In early 2017, the H2FUTURE project, co-launched by Voestco, aims to reduce CO2 emissions in steel production by developing breakthrough hydrogen alternative to coke ironmaking technology, with the ultimate goal of reducing CO2 emissions by 80% by 2050. Members of the H2FUTURE project include Voestalpine, Siemens, VERBUND (Austria's leading electricity supplier and Europe's largest hydropower producer), the Austrian Grid (APG), and the Austrian K1-MET (Metallurgical Competence Center) Central Group.

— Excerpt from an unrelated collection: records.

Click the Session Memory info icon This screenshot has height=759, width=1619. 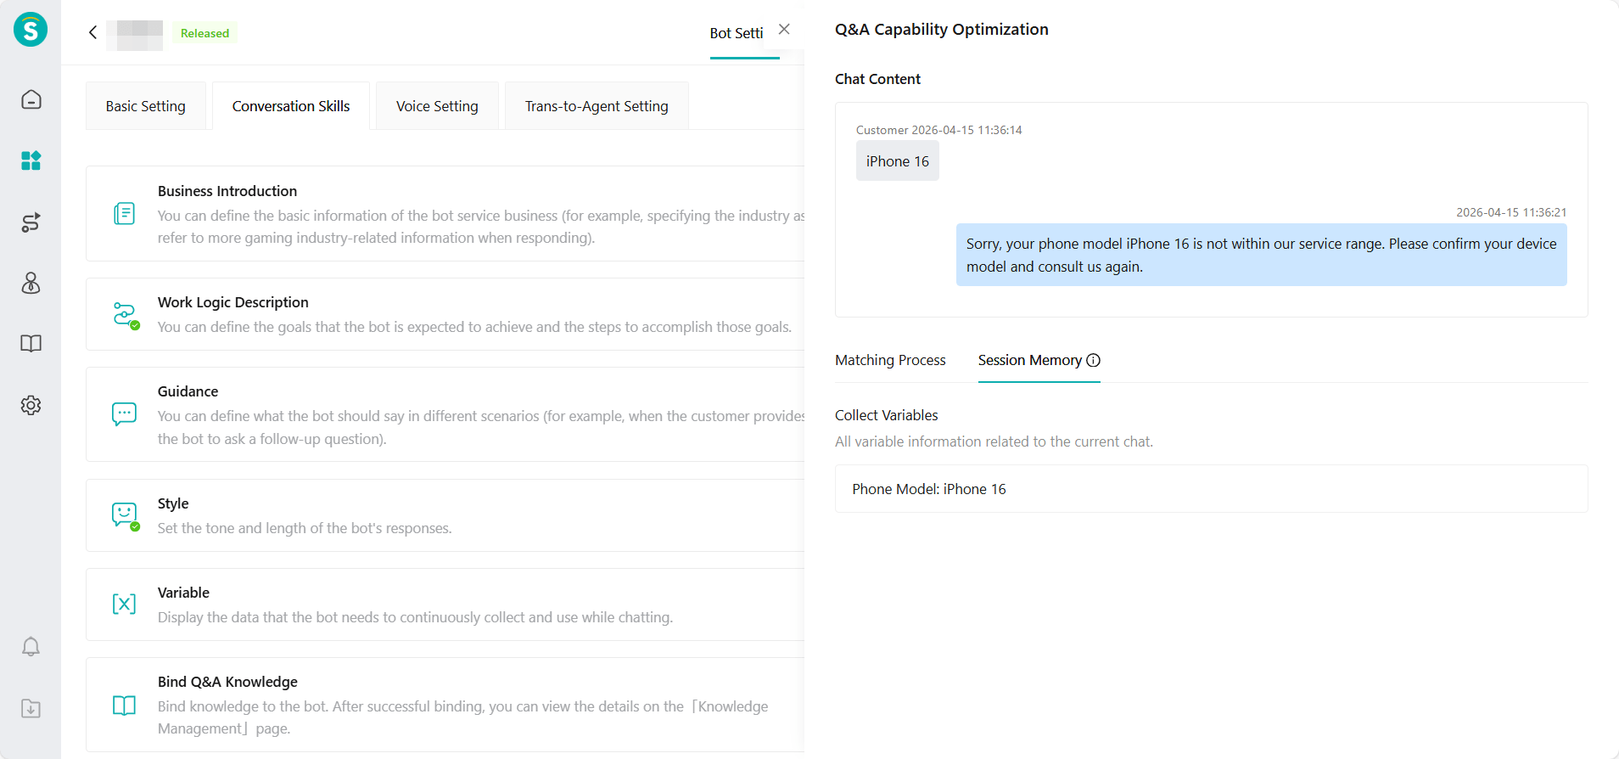[1094, 360]
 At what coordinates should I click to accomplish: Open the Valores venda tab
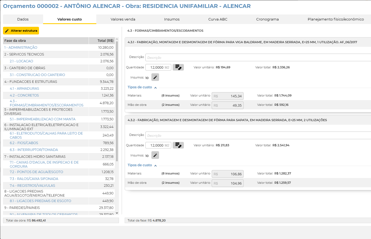[123, 19]
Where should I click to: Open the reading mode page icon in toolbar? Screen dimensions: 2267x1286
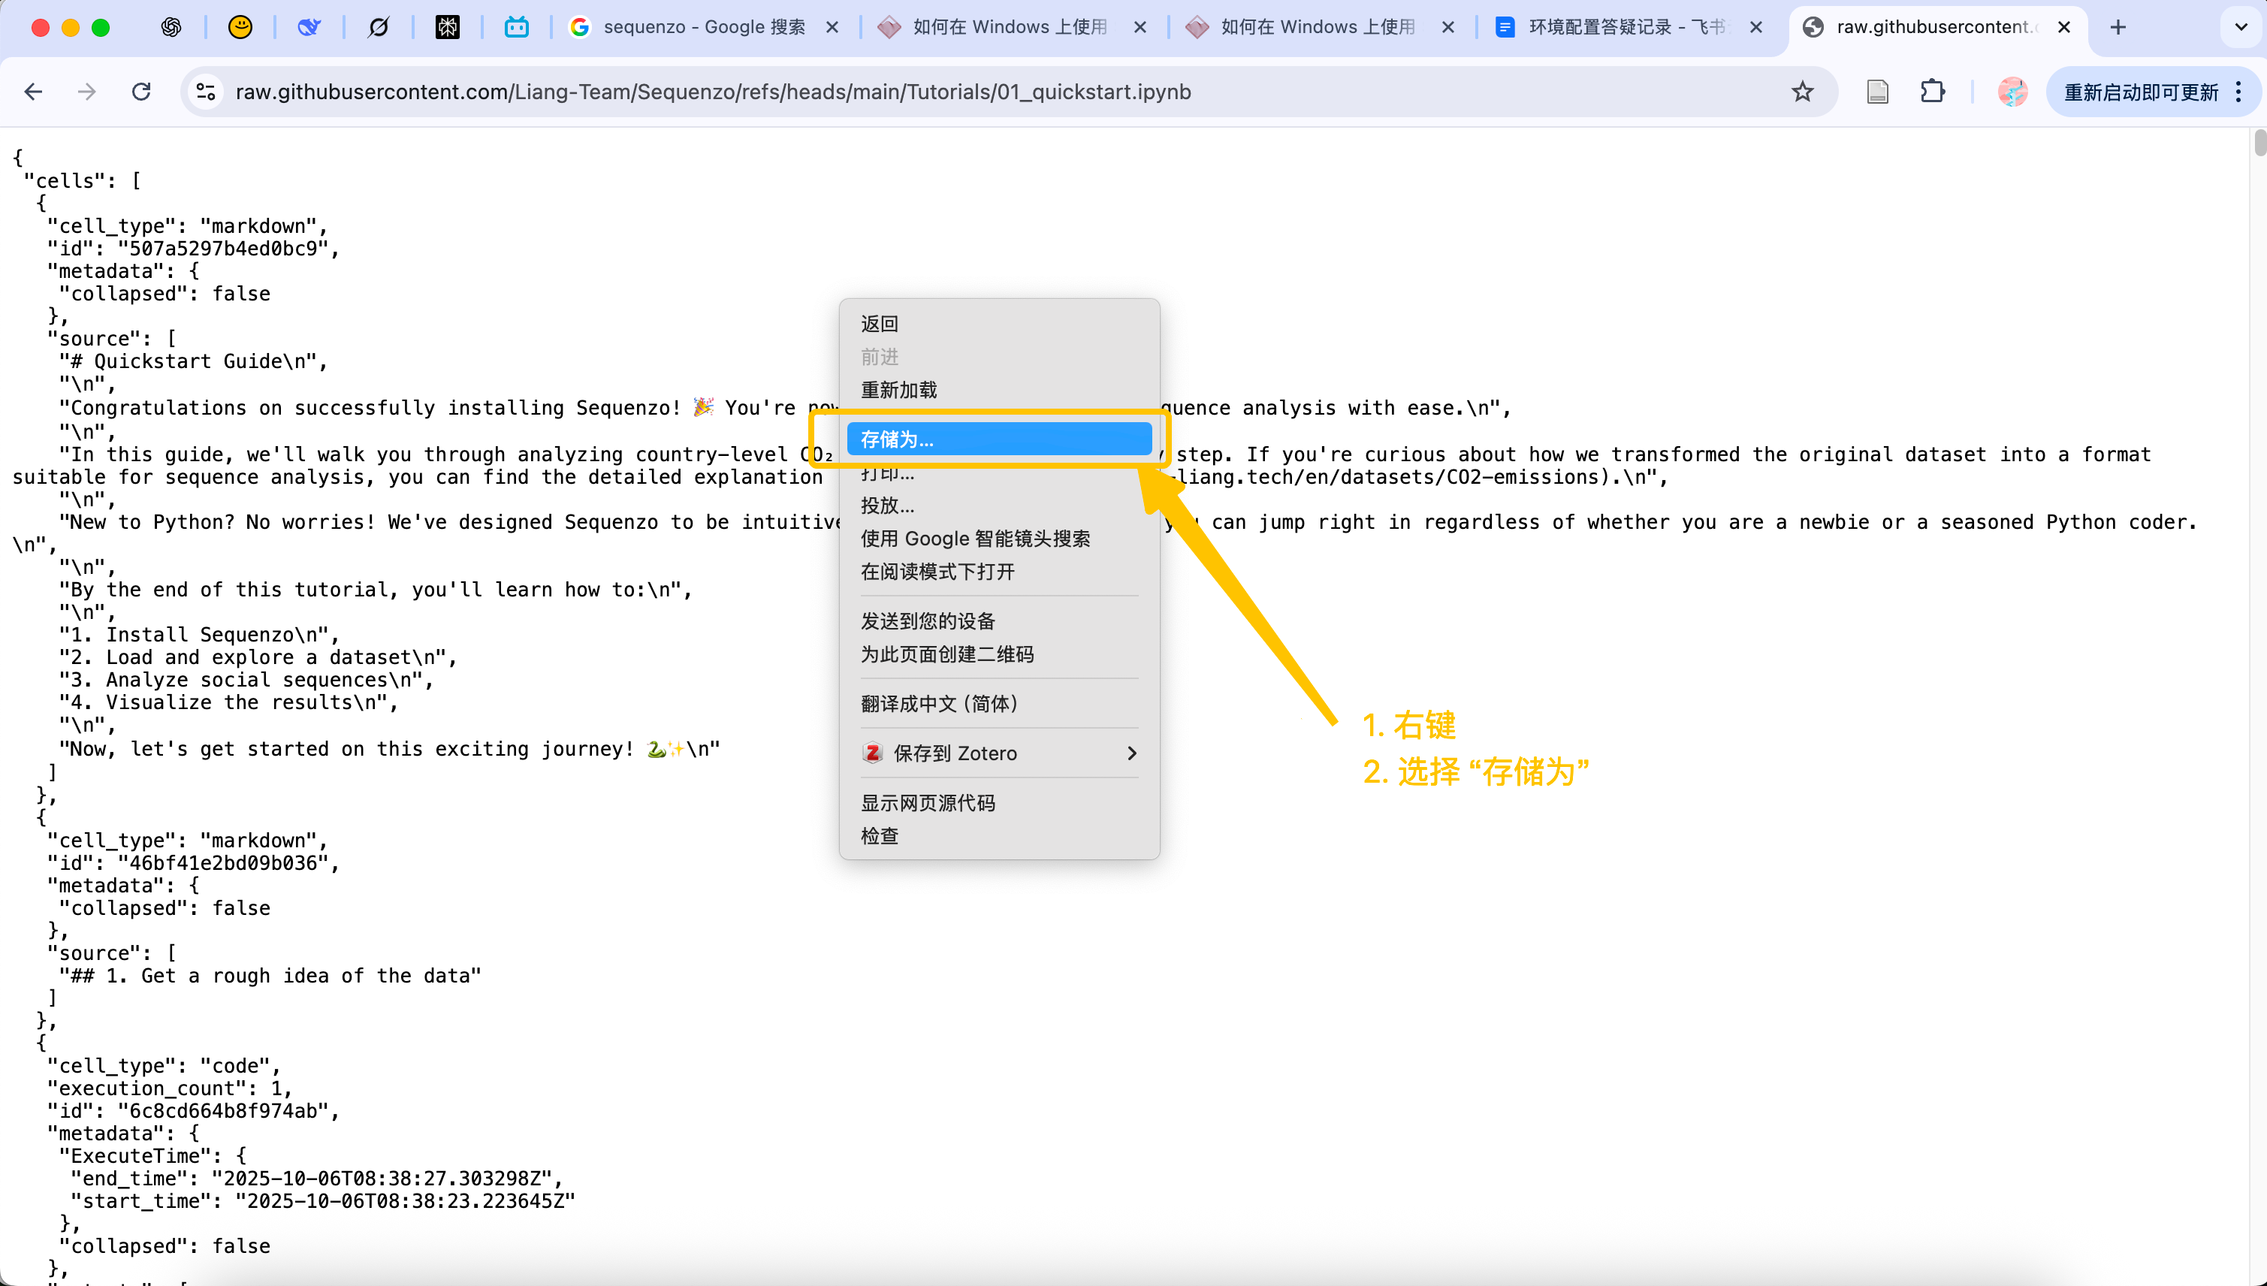(1878, 92)
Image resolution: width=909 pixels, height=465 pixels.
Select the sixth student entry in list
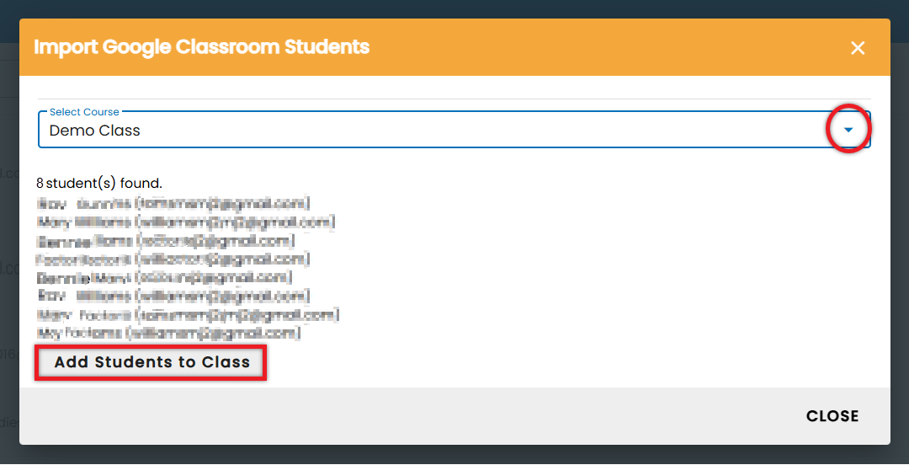[x=173, y=296]
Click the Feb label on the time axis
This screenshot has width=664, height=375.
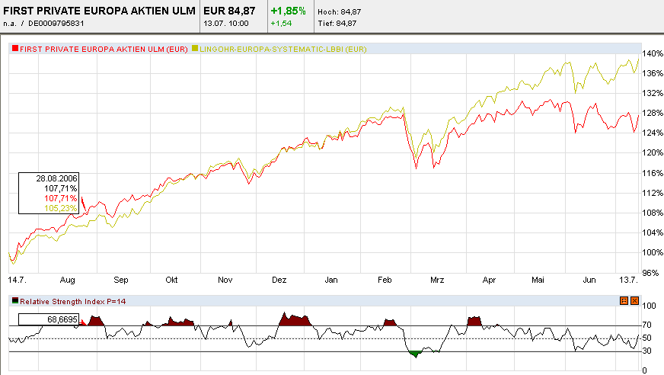pos(385,280)
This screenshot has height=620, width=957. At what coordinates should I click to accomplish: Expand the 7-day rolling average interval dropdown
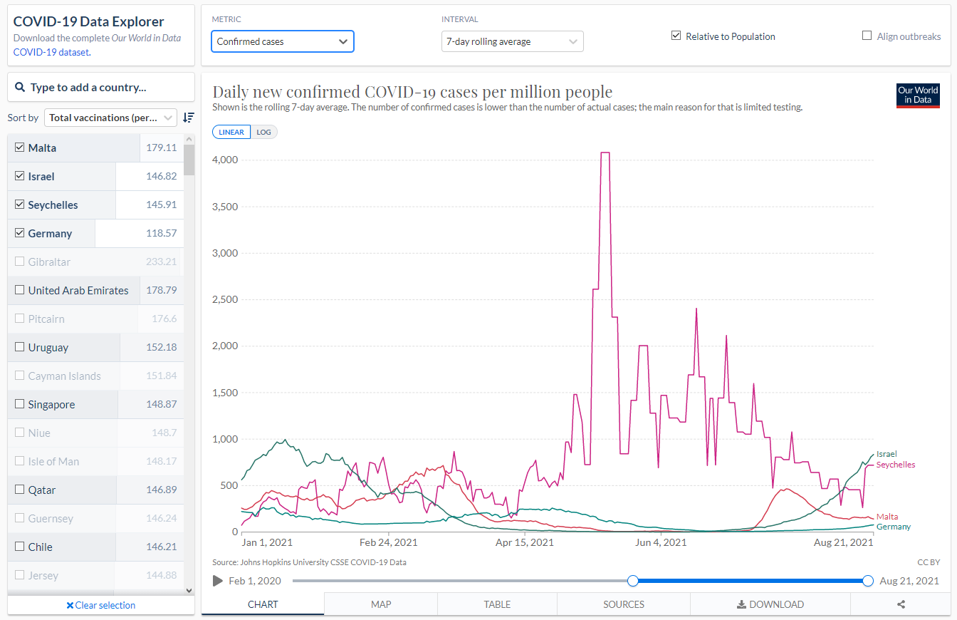click(x=512, y=41)
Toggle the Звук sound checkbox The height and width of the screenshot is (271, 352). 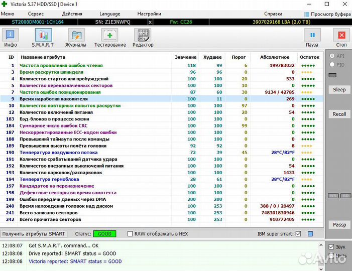click(x=331, y=247)
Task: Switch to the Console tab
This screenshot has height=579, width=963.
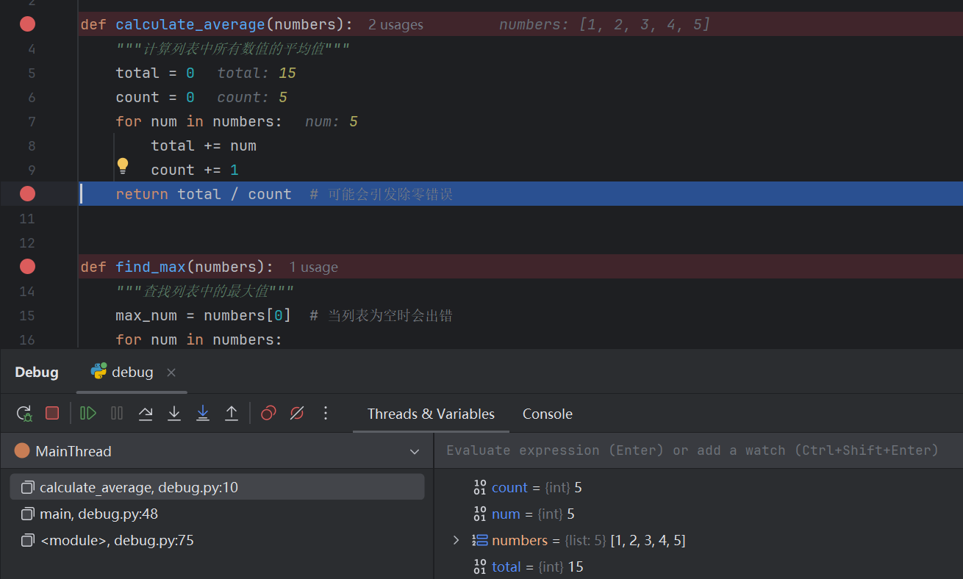Action: [x=547, y=414]
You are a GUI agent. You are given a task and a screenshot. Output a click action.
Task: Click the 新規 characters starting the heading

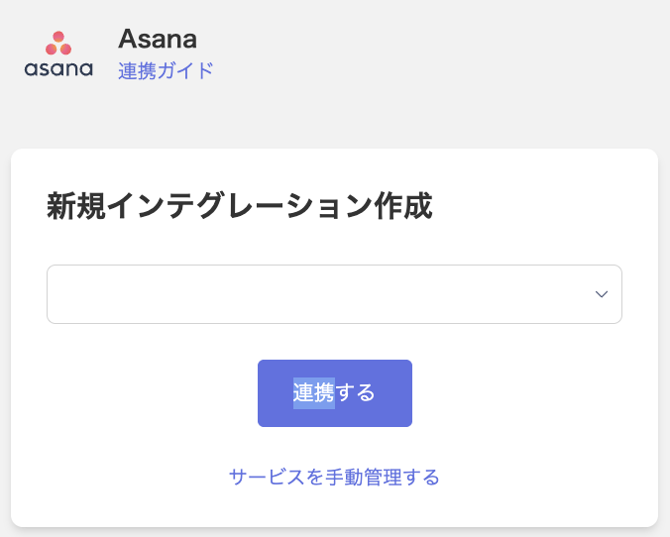click(76, 205)
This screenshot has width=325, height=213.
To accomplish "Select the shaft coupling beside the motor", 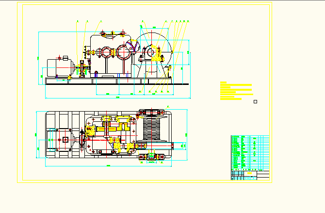I will point(81,68).
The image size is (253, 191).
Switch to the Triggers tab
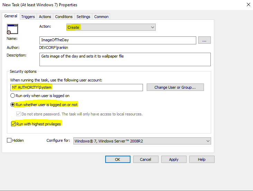point(28,17)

Domestic hydrogen metallurgy development

(1) China Baowu nuclear energy - hydrogen production - metallurgical coupling technology

On January 15, 2019, China Baomu, China National Nuclear Group and Tsinghua University signed the "Nuclear Energy - Hydrogen production - Metallurgy coupling technology Strategic Cooperation Framework Agreement", and the three parties will cooperate to jointly build the world's leading nuclear hydrogen metallurgy industry alliance. Based on the world's leading fourth-generation high-temperature gas cooled reactor nuclear power technology, the research and development of ultra-high temperature gas cooled reactor nuclear hydrogen production technology is carried out, and coupled with iron and steel smelting and coal chemical process, relying on the development needs of China's Baowu industry, to achieve ultra-low carbon dioxide emissions and green manufacturing in the steel industry. Among them, nuclear hydrogen production is the coupling of nuclear reactor and hydrogen production plant using advanced hydrogen production technology to carry out large-scale H2 production. According to preliminary calculations, a 600,000-kilowatt high-temperature gas-cooled reactor unit can meet the demand for hydrogen, electricity and part of oxygen for 1.8 million tons of steel, reduce about 3 million tons of carbon dioxide per year, and reduce energy consumption about 1 million tons of standard coal, which will effectively alleviate the carbon emission reduction pressure on China's steel production.

In July 2020, Baowu carried out a hydrogen-rich carbon cycle oxygen blast furnace process experiment in Baogang, and connected the decarbonized gas to the hydrogen-rich carbon cycle blast furnace. Compared with the access to the decarbonized gas of the European metallurgical furnace, the ton iron fuel ratio of the hydrogen-rich carbon cycle blast furnace decreased by nearly 45 kg, and the emission reduction of CO230% compared with the traditional blast furnace. In July 2021, Bachang's hydrogen-rich carbon cycle blast furnace has completed the oxygen enrichment target of 50% of the second stage (35% of the first stage), and the later stage of Bachang's hydrogen-rich carbon cycle blast furnace will achieve the goal of full oxygen smelting through technology upgrading and optimization. In January 2021, Baowu announced that it would achieve carbon peak in 2023, reduce carbon by 30% in 2035, and achieve carbon neutrality in 2050.

(2) Hesteel Group hydrogen rich utilization project

On November 22, 2019, Hesteel Group and Italy Tenion Group signed a memorandum of understanding, agreeing that the two sides would carry out in-depth cooperation in hydrogen metallurgy technology, use the world's most advanced hydrogen production and hydrogen reduction technology, and join hands with MCC Jingcheng to jointly develop and build the world's first 1.2 million tons of hydrogen metallurgy demonstration project, which would be applied to the transformation and upgrading project of Hesteel Xuansteel. In May 2021, Hesteel Xuangang Hydrogen energy development and utilization project demonstration project officially started construction. The project makes full use of the advantages of Zhangjiakou's national renewable energy demonstration zone to create an innovative development model of synergistic complementarity between "zero carbon" hydrogen production and hydrogen energy industry development that can be promoted and replicated. The new hydrogen reduction process developed by the project relies on independent and integrated innovation, adopts the model of combining production, learning and research, and the core technology is Tenova's Energiron-ZR (zero reforming) technology, which can replace the traditional blast furnace carbon metallurgy process, and is expected to reduce carbon by 60% per year.